Задание A: Какой год указан во фрагменте рядом с названием текста Семена Франка «Идейное оправдание войны»?

Какая эта сила и как описать такую силу (противонасильственную силу или силу, сопротивляющуюся насилию), как ее оправдать, и может ли тот, кто ее применяет, делать это этично и безошибочно (Ильин говорит иногда о «негреховном нанeceнии несправедливости»)? Вероятно, более точное объяснение оправдания или попыток оправдания применения силы в качестве ответа на насилие, как и описание «природы» самой силы (тут я прежде всего имею в виду сферу ее влияния, а не технику ее применения, хотя она тоже достойна обсуждения), прояснили бы положение, в котором находятся акторы этого действа (насильник, который должен остановиться, и объект насилия, который должен не только остановить насилие, но и сам остановиться перед насильником).

Оправдание, если оно успешно, превращает силу в противонасильственную силу. Какова связь между «оправданиeм силы» (а только оправданная сила не является насилием) и противостояниeм или сопротивлением? Всегда ли эта связь подразумевается?

Причина или оправдание, или легитимация силы не являются синонимами (или не находятся в синонимии; Ханна Арендт, к примеру, утверждает, что насилие [violence или Gewalt] может быть легитимным, но не оправданным, а Карсавин говорит, что сила может быть необходимой, но не оправданной[25]). Если мы временно забудем о различиях между «оправданной силoй» и оправданным насилием (насилие по определению атакующее и аггрессивное и не может быть оправданным или необходимым в контексте «русского» или «православного» понимания насилия), то можем доказать, что сила, являющаяся противонасильственной — в этом смысле безразлично, является ли онa оправданной или нужной, — подразумевает универсальный протокол, которого придерживаются все стороны конфликта. В тексте «Идейное оправдание войны» (1914) Семен Франк берет на себя тяжелое задание (это его слова) составить «идейное оправдание войны», объективное и моральное:

Оправдать войну значит доказать, что, eсли она ведется во имя правого дела, то она обусловлена необходимостью защитить или осуществить в жизни человеческой какие-либо объективно-ценные начала. Но «объективно-ценные» значит: ценные обязательно для всех. <…> Оправдать войну можно, лишь приведя такие аргументы, с которыми противник обязан был бы согласиться.[26]

Протокол «противонасилия» как «оправдания силы» должен иметь какие-то постоянные характеристики: во-первых, насилие всегда на самом деле противонасилие, т. е. насилие на самом деле уже представляет собой ответ на насилие (каждый, кто прибегает к насилию, утверждает, что на самом деле отвечает на насилие, которое уже совершилось); во-вторых, основная идея «противонасилия» заключается в прекращении всякого возможного насилия (противонасилие поэтому есть последнее, конечное насилие), в осуществлении чего-то совсем нового (в прекращении всего старого, несправедливости и предшествующих ей видов несправедливости; эта цель оправдывает и делает возможной последнюю несправедливость); и, в-третьих, необходимой частью протокола становится полемика и обращение к противникам «противонасилия», сопротивляющимся любому ответу на насилие (обычно это относится к разным формам «толстовства»).

Задание B: Извлеките из записей ниже без изменений участок, который открывается строкой, содержащей «asked (420, 456)», и закрывается строкой, содержащей «associate (361, 872)», включая обе эти строки.

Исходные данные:
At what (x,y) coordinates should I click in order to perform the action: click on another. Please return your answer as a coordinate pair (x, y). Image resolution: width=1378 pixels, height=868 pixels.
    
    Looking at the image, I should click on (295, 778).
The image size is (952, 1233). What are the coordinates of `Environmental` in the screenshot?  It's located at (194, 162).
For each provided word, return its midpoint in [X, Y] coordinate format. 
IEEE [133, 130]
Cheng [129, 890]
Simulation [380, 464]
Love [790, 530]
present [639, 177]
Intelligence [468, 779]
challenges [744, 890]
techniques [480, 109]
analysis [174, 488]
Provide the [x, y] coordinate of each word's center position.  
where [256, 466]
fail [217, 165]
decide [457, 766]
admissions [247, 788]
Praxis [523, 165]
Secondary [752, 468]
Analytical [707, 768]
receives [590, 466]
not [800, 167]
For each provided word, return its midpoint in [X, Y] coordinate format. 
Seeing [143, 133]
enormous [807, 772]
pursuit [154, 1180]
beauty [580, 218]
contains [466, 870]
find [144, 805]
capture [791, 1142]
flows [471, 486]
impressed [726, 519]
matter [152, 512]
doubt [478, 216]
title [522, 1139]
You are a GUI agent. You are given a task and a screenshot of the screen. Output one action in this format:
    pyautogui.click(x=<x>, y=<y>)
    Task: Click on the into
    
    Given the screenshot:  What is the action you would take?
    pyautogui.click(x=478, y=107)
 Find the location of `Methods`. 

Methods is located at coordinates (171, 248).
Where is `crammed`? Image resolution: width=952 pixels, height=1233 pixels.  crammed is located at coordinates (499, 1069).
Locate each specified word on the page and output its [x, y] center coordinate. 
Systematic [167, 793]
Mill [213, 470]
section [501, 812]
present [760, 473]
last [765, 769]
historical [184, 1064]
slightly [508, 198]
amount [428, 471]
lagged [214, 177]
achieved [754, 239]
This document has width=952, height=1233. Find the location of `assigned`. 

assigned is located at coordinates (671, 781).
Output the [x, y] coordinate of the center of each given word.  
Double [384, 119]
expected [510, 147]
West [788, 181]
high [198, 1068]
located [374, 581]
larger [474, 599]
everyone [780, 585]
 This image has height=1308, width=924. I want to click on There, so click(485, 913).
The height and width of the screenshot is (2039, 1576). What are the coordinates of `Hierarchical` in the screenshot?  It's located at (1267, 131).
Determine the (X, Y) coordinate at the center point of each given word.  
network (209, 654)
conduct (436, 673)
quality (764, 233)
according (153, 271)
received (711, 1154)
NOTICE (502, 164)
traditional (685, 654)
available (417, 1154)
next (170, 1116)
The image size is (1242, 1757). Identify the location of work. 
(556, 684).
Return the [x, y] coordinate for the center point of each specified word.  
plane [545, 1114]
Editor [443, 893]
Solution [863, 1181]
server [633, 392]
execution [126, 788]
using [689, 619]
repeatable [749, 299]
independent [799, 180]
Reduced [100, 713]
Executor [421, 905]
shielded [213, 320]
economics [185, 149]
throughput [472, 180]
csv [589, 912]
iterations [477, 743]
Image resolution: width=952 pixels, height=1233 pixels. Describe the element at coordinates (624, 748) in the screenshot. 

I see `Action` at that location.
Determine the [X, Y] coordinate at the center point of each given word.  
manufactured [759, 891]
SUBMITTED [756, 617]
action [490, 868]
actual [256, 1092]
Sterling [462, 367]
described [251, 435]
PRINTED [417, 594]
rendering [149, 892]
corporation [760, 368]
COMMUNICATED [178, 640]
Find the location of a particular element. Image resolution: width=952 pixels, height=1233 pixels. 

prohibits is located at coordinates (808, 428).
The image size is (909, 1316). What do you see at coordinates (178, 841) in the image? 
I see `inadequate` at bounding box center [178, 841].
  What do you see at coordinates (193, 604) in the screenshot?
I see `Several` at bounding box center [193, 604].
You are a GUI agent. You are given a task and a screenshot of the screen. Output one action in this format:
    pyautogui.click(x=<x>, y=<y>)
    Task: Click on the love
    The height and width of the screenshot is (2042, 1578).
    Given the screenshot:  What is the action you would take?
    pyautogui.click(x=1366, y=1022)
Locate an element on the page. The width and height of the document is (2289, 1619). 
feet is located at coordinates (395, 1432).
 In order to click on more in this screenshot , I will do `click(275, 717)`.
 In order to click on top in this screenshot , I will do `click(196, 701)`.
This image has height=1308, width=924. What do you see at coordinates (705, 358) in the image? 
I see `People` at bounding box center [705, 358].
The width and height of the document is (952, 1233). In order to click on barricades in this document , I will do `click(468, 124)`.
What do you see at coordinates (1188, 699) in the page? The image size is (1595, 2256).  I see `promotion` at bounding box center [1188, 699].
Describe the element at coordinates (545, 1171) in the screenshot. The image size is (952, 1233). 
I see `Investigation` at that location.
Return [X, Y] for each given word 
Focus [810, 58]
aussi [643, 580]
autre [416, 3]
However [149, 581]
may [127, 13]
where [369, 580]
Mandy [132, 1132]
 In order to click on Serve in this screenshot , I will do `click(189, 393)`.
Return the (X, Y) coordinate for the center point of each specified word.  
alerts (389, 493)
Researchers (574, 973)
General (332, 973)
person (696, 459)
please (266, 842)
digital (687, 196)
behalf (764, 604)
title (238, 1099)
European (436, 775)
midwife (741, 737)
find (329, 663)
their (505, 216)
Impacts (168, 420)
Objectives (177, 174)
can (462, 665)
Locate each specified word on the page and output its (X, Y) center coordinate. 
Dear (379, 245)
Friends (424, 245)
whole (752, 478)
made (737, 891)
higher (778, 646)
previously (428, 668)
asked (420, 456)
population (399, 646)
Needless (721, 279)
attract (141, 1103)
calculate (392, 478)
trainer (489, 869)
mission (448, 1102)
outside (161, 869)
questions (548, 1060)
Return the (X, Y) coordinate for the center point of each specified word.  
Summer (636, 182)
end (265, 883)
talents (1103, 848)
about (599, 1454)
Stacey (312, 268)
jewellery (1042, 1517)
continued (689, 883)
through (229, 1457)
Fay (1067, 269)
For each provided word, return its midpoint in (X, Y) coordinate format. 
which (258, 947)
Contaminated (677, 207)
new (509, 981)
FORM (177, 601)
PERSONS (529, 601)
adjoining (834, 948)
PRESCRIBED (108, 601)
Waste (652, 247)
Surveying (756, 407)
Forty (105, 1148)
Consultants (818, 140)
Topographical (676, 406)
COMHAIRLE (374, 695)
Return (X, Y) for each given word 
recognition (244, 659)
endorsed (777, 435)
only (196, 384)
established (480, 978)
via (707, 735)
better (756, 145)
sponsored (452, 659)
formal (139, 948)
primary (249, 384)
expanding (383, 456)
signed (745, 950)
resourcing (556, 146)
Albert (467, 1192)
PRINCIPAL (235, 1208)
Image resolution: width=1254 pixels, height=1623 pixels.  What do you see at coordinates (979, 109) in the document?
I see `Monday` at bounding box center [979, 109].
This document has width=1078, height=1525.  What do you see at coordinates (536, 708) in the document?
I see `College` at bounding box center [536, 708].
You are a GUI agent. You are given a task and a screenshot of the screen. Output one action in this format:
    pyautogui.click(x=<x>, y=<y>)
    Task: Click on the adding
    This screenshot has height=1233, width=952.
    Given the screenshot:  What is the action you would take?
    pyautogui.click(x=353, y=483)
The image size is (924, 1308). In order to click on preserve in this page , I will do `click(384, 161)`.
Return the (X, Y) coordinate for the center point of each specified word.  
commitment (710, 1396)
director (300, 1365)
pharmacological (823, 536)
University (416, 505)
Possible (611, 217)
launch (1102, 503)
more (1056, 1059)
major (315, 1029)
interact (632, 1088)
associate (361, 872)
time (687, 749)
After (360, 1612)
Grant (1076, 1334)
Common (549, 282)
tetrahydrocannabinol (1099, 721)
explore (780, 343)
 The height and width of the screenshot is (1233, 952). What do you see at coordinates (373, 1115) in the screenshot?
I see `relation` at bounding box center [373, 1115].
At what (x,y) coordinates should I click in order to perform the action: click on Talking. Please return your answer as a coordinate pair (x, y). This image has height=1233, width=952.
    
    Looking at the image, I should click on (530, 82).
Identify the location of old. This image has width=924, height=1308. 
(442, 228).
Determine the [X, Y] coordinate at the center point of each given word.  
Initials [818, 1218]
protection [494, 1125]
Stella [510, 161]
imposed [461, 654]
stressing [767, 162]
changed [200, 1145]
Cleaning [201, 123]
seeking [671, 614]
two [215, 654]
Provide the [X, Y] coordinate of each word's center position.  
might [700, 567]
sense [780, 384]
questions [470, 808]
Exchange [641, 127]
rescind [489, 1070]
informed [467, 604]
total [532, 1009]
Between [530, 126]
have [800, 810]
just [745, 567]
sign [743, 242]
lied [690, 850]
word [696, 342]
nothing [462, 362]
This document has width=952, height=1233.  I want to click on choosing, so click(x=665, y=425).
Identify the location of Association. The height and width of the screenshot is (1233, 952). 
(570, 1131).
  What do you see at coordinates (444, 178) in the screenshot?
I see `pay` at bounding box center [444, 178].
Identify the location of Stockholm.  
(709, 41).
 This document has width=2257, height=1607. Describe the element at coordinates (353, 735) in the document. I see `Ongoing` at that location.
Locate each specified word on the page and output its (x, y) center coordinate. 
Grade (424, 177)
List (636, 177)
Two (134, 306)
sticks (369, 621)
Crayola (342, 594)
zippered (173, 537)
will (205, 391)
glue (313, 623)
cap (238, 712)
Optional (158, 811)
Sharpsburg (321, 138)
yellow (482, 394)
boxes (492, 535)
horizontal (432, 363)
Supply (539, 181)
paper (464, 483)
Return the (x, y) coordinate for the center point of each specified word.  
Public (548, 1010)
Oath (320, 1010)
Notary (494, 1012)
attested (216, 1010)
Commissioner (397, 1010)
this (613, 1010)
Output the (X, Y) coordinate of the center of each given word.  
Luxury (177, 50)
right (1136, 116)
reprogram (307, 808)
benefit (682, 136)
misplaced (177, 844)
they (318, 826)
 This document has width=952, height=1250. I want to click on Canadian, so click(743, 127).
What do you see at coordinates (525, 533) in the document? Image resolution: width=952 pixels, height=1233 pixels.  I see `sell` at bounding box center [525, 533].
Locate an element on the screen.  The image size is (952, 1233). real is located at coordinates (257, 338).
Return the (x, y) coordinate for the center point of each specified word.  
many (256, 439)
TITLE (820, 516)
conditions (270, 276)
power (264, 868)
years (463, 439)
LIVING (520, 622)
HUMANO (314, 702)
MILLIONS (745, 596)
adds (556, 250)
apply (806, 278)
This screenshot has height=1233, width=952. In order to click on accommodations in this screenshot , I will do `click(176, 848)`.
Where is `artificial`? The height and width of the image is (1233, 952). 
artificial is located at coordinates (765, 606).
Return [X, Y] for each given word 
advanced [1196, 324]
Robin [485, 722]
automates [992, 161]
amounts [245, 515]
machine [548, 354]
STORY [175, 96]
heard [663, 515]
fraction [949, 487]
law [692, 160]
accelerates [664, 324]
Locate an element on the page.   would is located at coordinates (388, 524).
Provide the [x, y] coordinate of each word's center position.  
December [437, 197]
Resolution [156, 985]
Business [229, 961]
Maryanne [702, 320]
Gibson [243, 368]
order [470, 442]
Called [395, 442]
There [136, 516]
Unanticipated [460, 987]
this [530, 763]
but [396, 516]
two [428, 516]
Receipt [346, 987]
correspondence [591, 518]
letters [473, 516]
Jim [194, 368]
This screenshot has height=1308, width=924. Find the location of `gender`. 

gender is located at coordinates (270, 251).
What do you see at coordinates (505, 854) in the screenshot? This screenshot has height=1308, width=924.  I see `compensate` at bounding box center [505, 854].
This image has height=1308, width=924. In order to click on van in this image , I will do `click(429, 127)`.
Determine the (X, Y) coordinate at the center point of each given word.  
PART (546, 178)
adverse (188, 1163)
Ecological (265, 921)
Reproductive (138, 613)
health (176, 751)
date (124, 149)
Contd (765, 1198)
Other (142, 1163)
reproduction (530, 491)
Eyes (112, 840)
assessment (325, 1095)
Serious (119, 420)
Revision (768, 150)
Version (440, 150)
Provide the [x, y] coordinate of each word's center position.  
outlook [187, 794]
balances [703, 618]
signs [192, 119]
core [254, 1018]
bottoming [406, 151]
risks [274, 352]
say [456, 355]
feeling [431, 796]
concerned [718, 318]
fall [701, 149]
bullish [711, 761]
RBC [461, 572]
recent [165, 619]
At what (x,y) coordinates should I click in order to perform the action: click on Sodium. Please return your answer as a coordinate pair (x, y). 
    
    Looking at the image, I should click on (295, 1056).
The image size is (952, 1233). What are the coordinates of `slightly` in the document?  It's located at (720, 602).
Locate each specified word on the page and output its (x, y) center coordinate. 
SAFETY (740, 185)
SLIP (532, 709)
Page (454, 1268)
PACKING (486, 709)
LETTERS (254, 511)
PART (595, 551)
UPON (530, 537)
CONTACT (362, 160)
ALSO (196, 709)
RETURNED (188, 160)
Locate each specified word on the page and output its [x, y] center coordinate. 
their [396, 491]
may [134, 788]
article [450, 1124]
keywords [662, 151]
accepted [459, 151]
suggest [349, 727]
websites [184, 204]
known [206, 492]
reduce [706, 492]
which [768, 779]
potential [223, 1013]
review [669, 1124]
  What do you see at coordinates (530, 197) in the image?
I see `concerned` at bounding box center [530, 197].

Ответ A: 1914

Ответ B:
asked (420, 456)
population (399, 646)
Needless (721, 279)
attract (141, 1103)
calculate (392, 478)
trainer (489, 869)
mission (448, 1102)
outside (161, 869)
questions (548, 1060)
Return the (X, Y) coordinate for the center point of each specified word.  
Summer (636, 182)
end (265, 883)
talents (1103, 848)
about (599, 1454)
Stacey (312, 268)
jewellery (1042, 1517)
continued (689, 883)
through (229, 1457)
Fay (1067, 269)
For each provided word, return its midpoint in (X, Y) coordinate format. 
which (258, 947)
Contaminated (677, 207)
new (509, 981)
FORM (177, 601)
PERSONS (529, 601)
adjoining (834, 948)
PRESCRIBED (108, 601)
Waste (652, 247)
Surveying (756, 407)
Forty (105, 1148)
Consultants (818, 140)
Topographical (676, 406)
COMHAIRLE (374, 695)
Return (X, Y) for each given word 
recognition (244, 659)
endorsed (777, 435)
only (196, 384)
established (480, 978)
via (707, 735)
better (756, 145)
sponsored (452, 659)
formal (139, 948)
primary (249, 384)
expanding (383, 456)
signed (745, 950)
resourcing (556, 146)
Albert (467, 1192)
PRINCIPAL (235, 1208)
Image resolution: width=1254 pixels, height=1623 pixels.  What do you see at coordinates (979, 109) in the document?
I see `Monday` at bounding box center [979, 109].
This document has width=1078, height=1525.  What do you see at coordinates (536, 708) in the document?
I see `College` at bounding box center [536, 708].
You are a GUI agent. You are given a task and a screenshot of the screen. Output one action in this format:
    pyautogui.click(x=<x>, y=<y>)
    Task: Click on the adding
    This screenshot has height=1233, width=952.
    Given the screenshot:  What is the action you would take?
    pyautogui.click(x=353, y=483)
The image size is (924, 1308). In order to click on preserve in this page , I will do `click(384, 161)`.
Return the (X, Y) coordinate for the center point of each specified word.  
commitment (710, 1396)
director (300, 1365)
pharmacological (823, 536)
University (416, 505)
Possible (611, 217)
launch (1102, 503)
more (1056, 1059)
major (315, 1029)
interact (632, 1088)
associate (361, 872)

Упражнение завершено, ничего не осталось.